Apesar dos benefícios, a adoção da IA também traz desafios. Muitas empresas ainda estão em estágio inicial de maturidade, usando ferramentas de forma informal, sem política interna, treinamento adequado ou governança.

Uma pesquisa divulgada em 2026 apontou que 72% das empresas brasileiras ainda estavam no início da adoção de IA, com uso informal em parte relevante das companhias, o que levanta preocupações sobre segurança, privacidade e governança.

Entre os principais desafios estão:

Falta de capacitação das equipes;

Risco de vazamento de dados;

Uso inadequado de informações sensíveis;

Dependência excessiva de ferramentas automáticas;

Ausência de políticas internas;

Dificuldade de integrar IA aos processos existentes;

Falta de visão estratégica.

Luiz Gustavo Mori alerta que a IA precisa ser implementada com responsabilidade.

“A inteligência artificial deve ser usada com planejamento. Não basta sair colocando ferramentas em todos os setores sem critério. A empresa precisa definir regras, treinar pessoas, proteger dados e entender onde a tecnologia realmente gera valor”, destaca.

O papel dos profissionais na era da IA

Um dos maiores debates sobre inteligência artificial envolve o futuro do trabalho. Muitas funções serão modificadas, algumas tarefas serão automatizadas e novas habilidades serão exigidas.

No entanto, segundo Luiz Gustavo Mori, a IA não deve ser vista apenas como ameaça, mas como uma ferramenta de ampliação da capacidade humana.

“O profissional que aprender a usar IA tende a se tornar mais produtivo e estratégico. O risco maior não está na tecnologia em si, mas em ignorar a mudança. As pessoas e empresas que resistirem completamente à IA podem perder espaço”, afirma.

Nesse novo cenário, algumas competências ganham ainda mais importância:

Pensamento crítico;

Criatividade;

Capacidade de análise;

Comunicação;

Conhecimento em dados;

Ética digital;

Adaptação a novas ferramentas;

Visão estratégica.

Inteligência artificial e competitividade no Brasil

A transformação provocada pela IA também tem impacto direto na competitividade do Brasil. Empresas que adotam tecnologia de forma estruturada podem inovar mais, atender melhor seus clientes, ganhar escala e disputar mercado com organizações mais preparadas digitalmente.
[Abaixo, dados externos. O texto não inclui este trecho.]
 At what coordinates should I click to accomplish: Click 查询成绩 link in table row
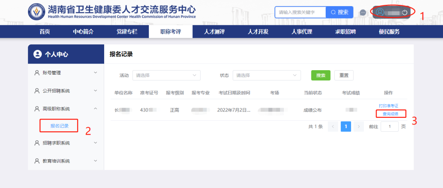pos(390,114)
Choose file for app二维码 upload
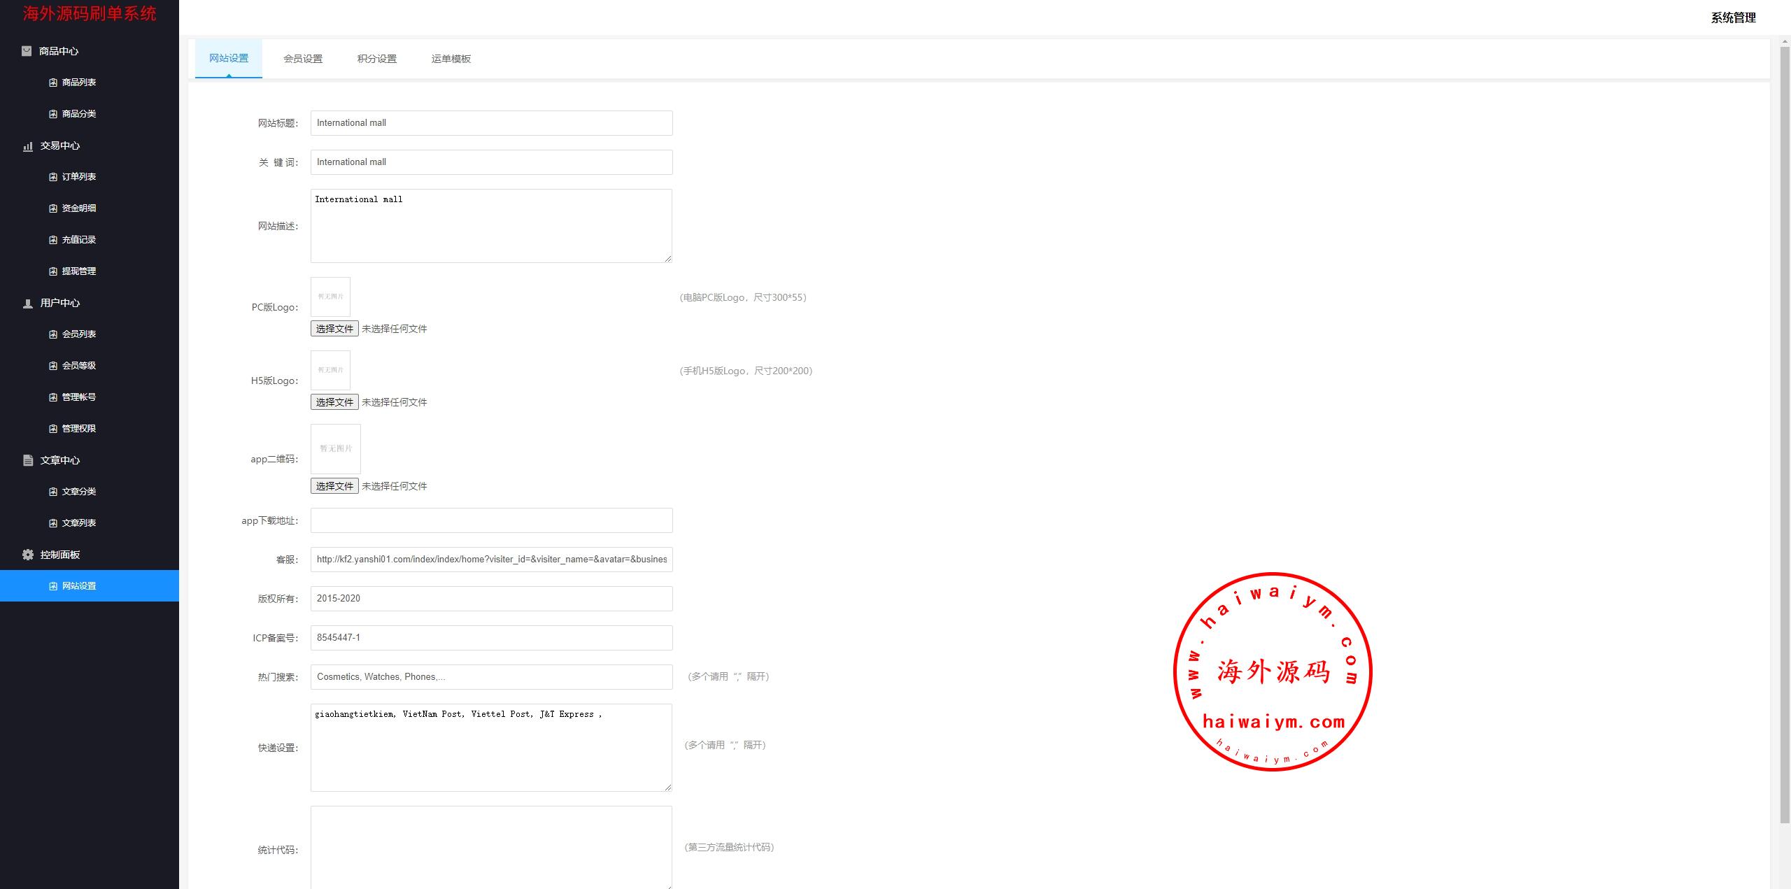 coord(334,486)
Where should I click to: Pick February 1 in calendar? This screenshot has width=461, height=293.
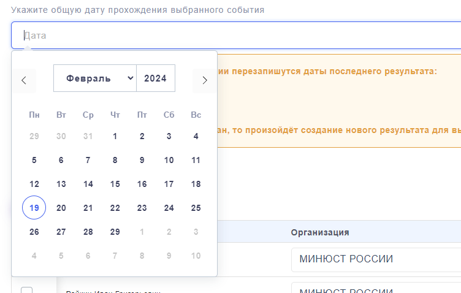pos(115,137)
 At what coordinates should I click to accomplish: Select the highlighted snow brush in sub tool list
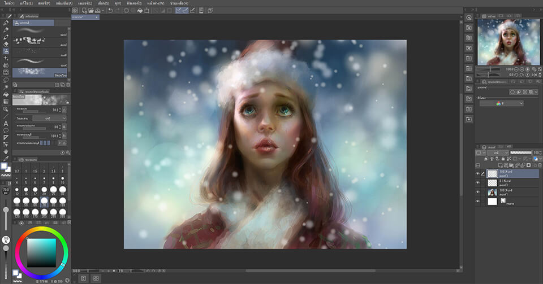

Para Luiz Gustavo Mori, o Brasil tem grande potencial, mas precisa avançar em capacitação, infraestrutura tecnológica e cultura de inovação.

“O Brasil tem empreendedores criativos e um mercado enorme. O que falta, muitas vezes, é transformar tecnologia em estratégia. A inteligência artificial pode ajudar empresas brasileiras a competir melhor, inclusive em mercados internacionais”, analisa.

Conclusão

A inteligência artificial está transformando empresas brasileiras ao automatizar tarefas, melhorar o atendimento, aumentar a produtividade, reduzir custos, fortalecer o marketing, apoiar decisões e criar novas oportunidades de crescimento.

Segundo Luiz Gustavo Mori, o impacto da IA será cada vez mais profundo, mas o sucesso dependerá da forma como cada empresa irá adotar essa tecnologia.

“A inteligência artificial não é uma solução mágica. Ela é uma ferramenta poderosa. O resultado depende de estratégia, conhecimento e responsabilidade. As empresas que entenderem isso estarão mais preparadas para o futuro”, conclui Luiz Gustavo Mori.

Em um mercado cada vez mais digital, a IA deixa de ser diferencial e passa a ser parte essencial da evolução empresarial. Para companhias brasileiras, o momento é de aprendizado, adaptação e ação estratégica.